Beginning with a moment of silence for the six million Jews killed during WWII, the evening proceeded with opening remarks by the Consulate General of Macedonia in Detroit, Elena Zarkovska, who discussed how a relatively young diplomatic relationship has been so successful. UMD Macedonian Companion Donald Sazdanoff and Israel Deputy Consul General Elad Strohmayer then spoke on the importance and reason of this strong Israeli-Macedonian relationship. The message from both sides resonated – a shared history and a commitment to the ideals of life, liberty, and peace, brings these two people together.

The fact that the ceremony was on Holocaust Remembrance Day made the evening especially poignant for the audience.

Tomer Elias of the Buckeyes for Israel Club said, “In just a few hours with sundown the Holocaust day of remembrance begins, and I am proud to stand here as an Israeli and as part of the future of this lasting relationship between Jews and Macedonians.”

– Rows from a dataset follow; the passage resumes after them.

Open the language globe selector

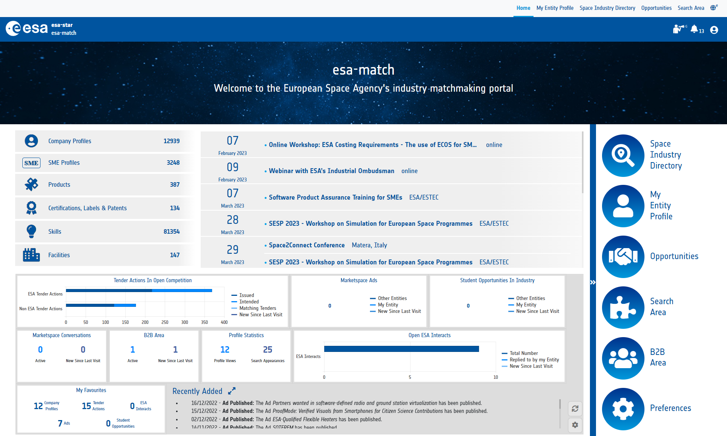(713, 7)
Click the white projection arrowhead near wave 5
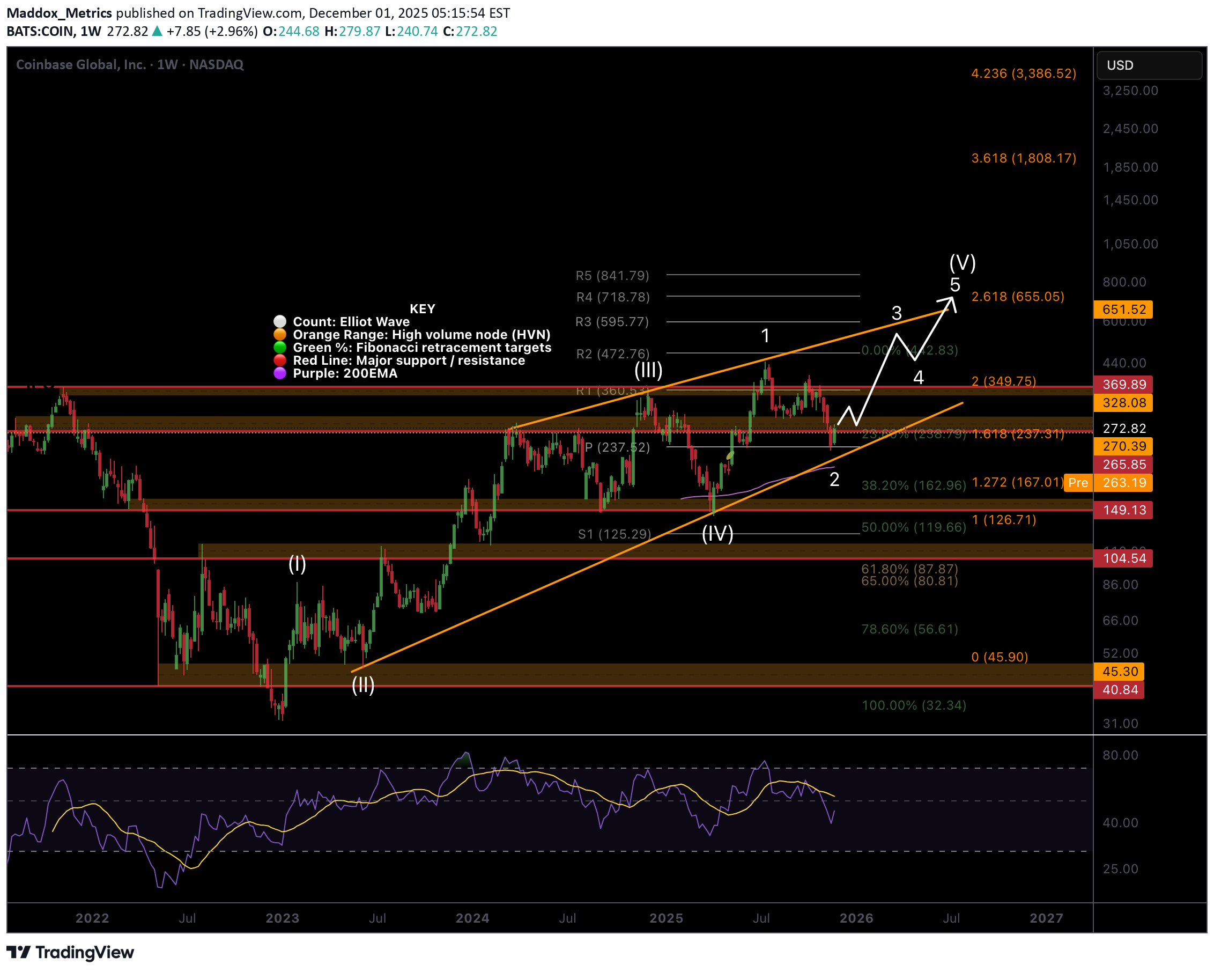Viewport: 1214px width, 972px height. (951, 300)
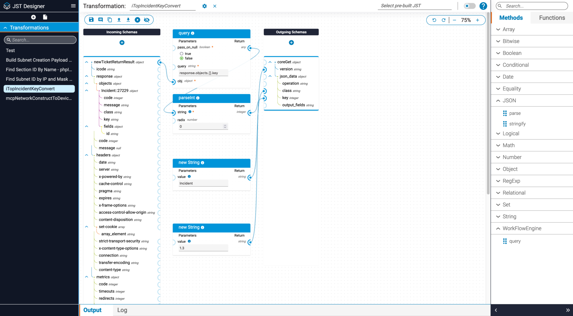Switch to the Functions tab
The width and height of the screenshot is (573, 316).
[x=551, y=17]
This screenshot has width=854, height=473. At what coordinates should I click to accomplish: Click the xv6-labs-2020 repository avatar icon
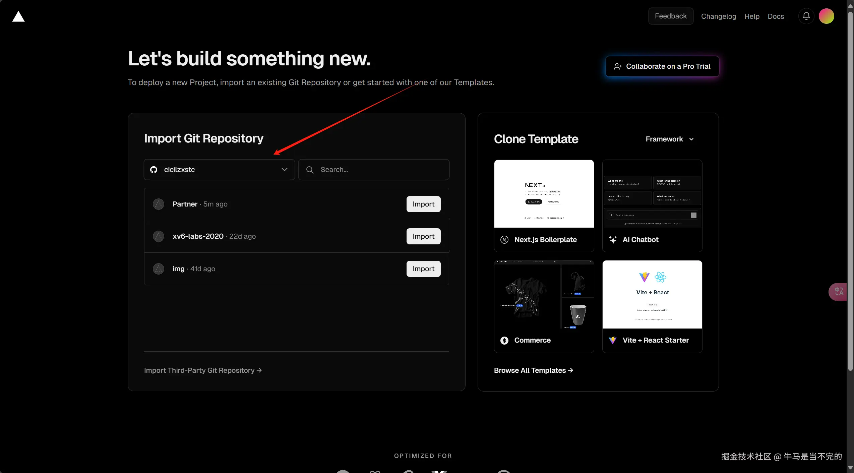pyautogui.click(x=159, y=236)
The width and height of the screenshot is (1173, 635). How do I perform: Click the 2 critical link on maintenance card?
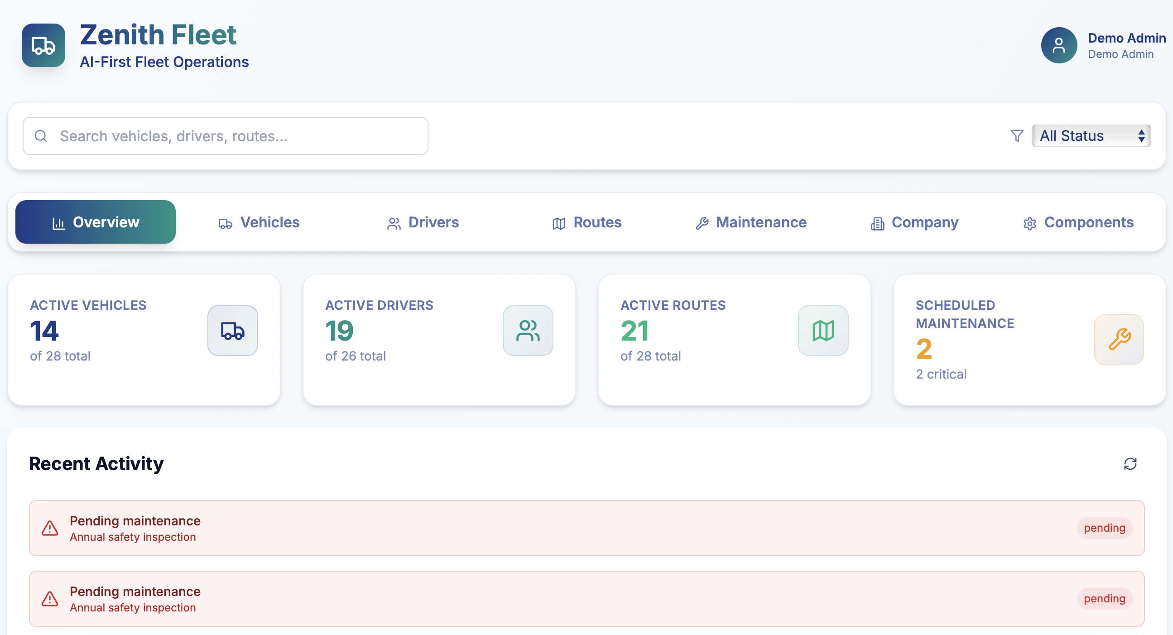[941, 374]
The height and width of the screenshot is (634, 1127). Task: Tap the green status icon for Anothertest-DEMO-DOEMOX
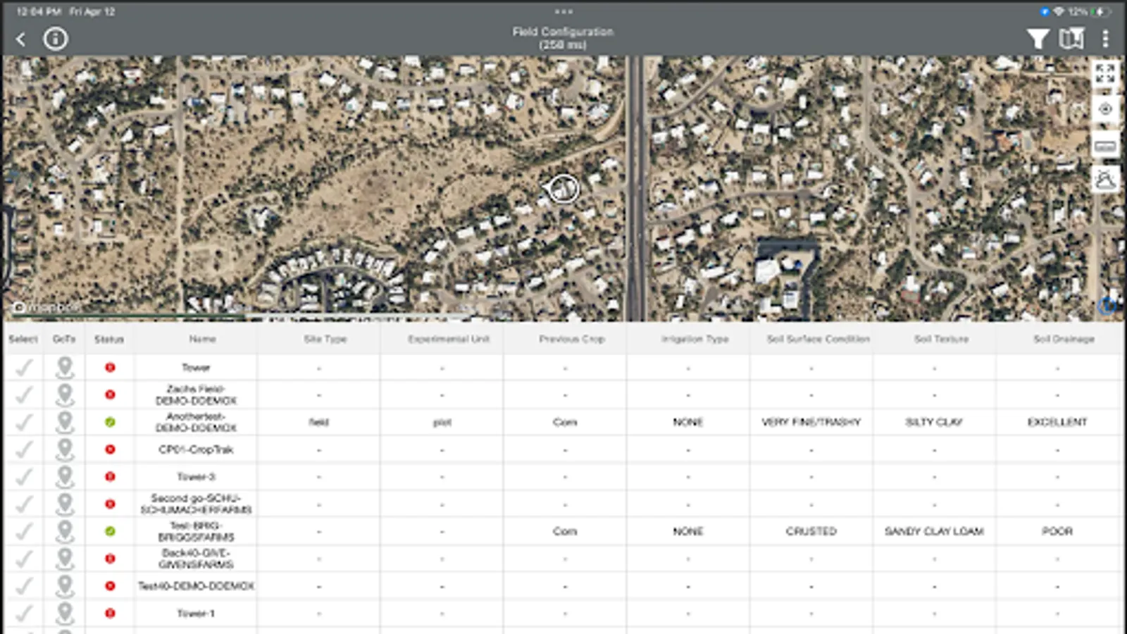(110, 422)
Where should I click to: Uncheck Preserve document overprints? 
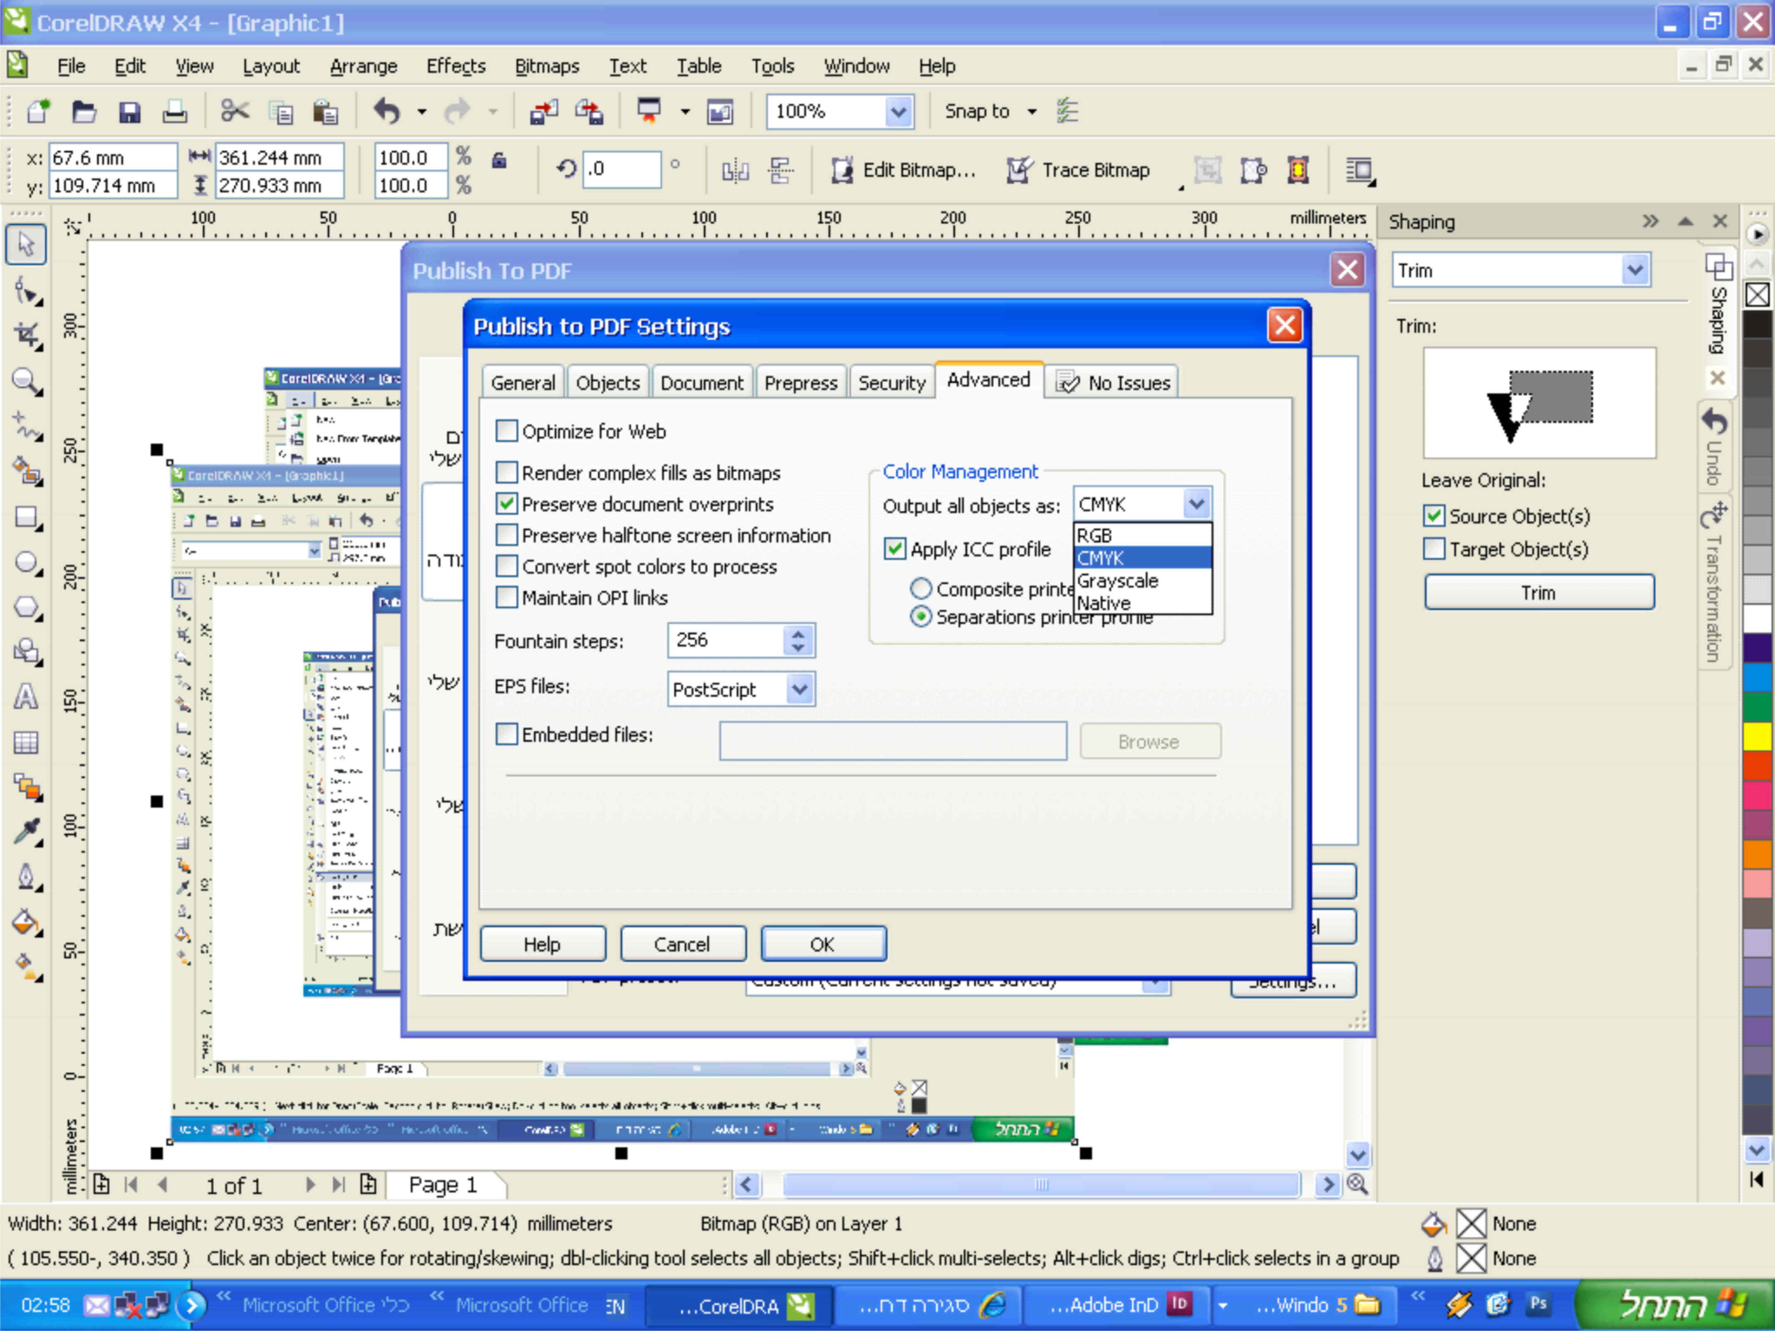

The significance of this also spoke to Macedonians in the audience. Third year International Studies student and Macedonian-American Ana Gorgovska also found the ceremony particularly meaningful.

“My grandparents are in Yad Vashem for being one of three families in Macedonia to harbor Jews during World War II, so this whole event really spoke to me,” she said. Her homeland, being one of the only remaining countries in Europe where Jews deny any presence of anti-Semitism, also houses the fourth largest Holocaust memorial center in the world. For a country with only 200 Jews, this may seem odd. However, looking at the history of Jews in Macedonia, one can see the integral part of Jews in Macedonian history.

Historically, Macedonians and Jews have had a close relationship dating back to antiquity. “Since the days of Alexander the Great, Macedonians have held Jewish people with high regard”, said Sazdanoff in his opening remarks. A large portion of Jews then moved to Macedonia in the 1490s after their expulsion from Spain. Easily integrating into society, they would then go on to fight alongside Macedonians to liberate Macedonia during both the Ottoman and World War II periods. It was on March 11, 1943 that the fascist regime in Bulgaria, who occupied Macedonia at the time, deported 98% of Macedonian Jews to Treblinka. To date, Bulgaria denies this fact and instead continues to showcase how it protected the Jews within its territory from deportation.

Since reclaiming independent statehood, Macedonia and Israel have both taken initiatives to reinforce a historically beneficial relationship. Besides the Holocaust Memorial in Skopje, Macedonia also went on to become one of the few countries to resolve Jewish property claims. Israel accordingly has responded by formally recognizing Macedonia under its constitutional name, while also making contributions to the Macedonian military. Judaism is an official religion in the Macedonian Constitution. The Deputy Consul General Strohmayer stated, “Israel recognizes Macedonia’s commitment to regional stability and a lasting peace, and that is why we have taken the steps to recognize it under its constitutional name.”

Both speakers touched upon not only their countries’ commitment for peace, but also on the duty of Macedonian and Jewish youth. As stated in the speeches, Jews and Macedonians have the duty to visit their respective countries to develop a relationship with them to be able to constructively and effectively represent them back in the United States.